Credit unions’ privileged status as tax-exempt nonprofit organizations may have filled a market need when Congress created the exemption roughly 90 years ago, but there is no longer a justification to subsidize the institutions, according to new research published by the Tax Foundation. The white paper by foundation President Emeritus Scott Hodge notes that while the number of credit unions has declined by 30% over the past decade, the amount of credit union assets has more than doubled, from $1.02 trillion to $2.17 trillion. The increase is in part because while credit unions are supposed to serve customers of modest means, studies have shown they increasingly serve upper-income families while serving a smaller share of low-income customers than banks, Hodge writes.
Credit unions benefit from both a tax subsidy and a nonprofit subsidy, Hodge writes. The tax subsidy is roughly $3 billion annually, but studies find the combined subsidy is many times the tax subsidy, as much as $21 billion annually.

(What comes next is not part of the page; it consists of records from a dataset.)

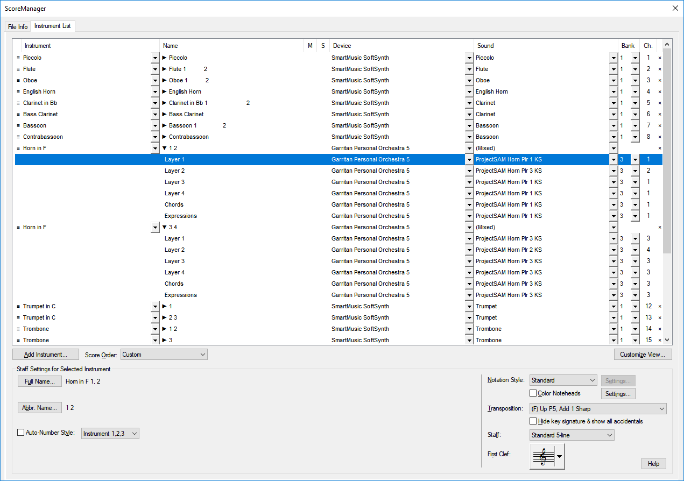This screenshot has height=481, width=684.
Task: Expand the Piccolo row disclosure triangle
Action: [165, 58]
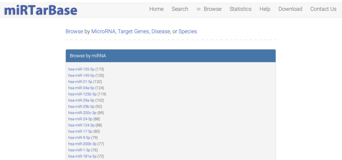The image size is (342, 160).
Task: View hsa-miR-124-3p details
Action: pos(81,125)
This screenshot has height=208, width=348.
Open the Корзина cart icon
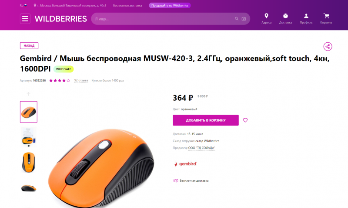(326, 16)
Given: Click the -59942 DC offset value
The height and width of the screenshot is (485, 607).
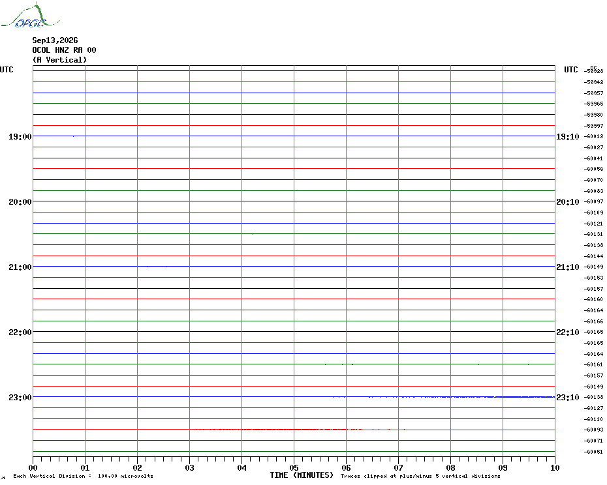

Credit unions are now competing so successfully against banks that they are buying banks to further expand their membership and services, he adds.
“Fairness, equity and public finance demand that credit unions be put on the same tax footing as the commercial banks they compete with,” Hodge writes. “Considering the country’s $34 trillion national debt, subsidizing credit unions is a luxury taxpayers can no longer afford.”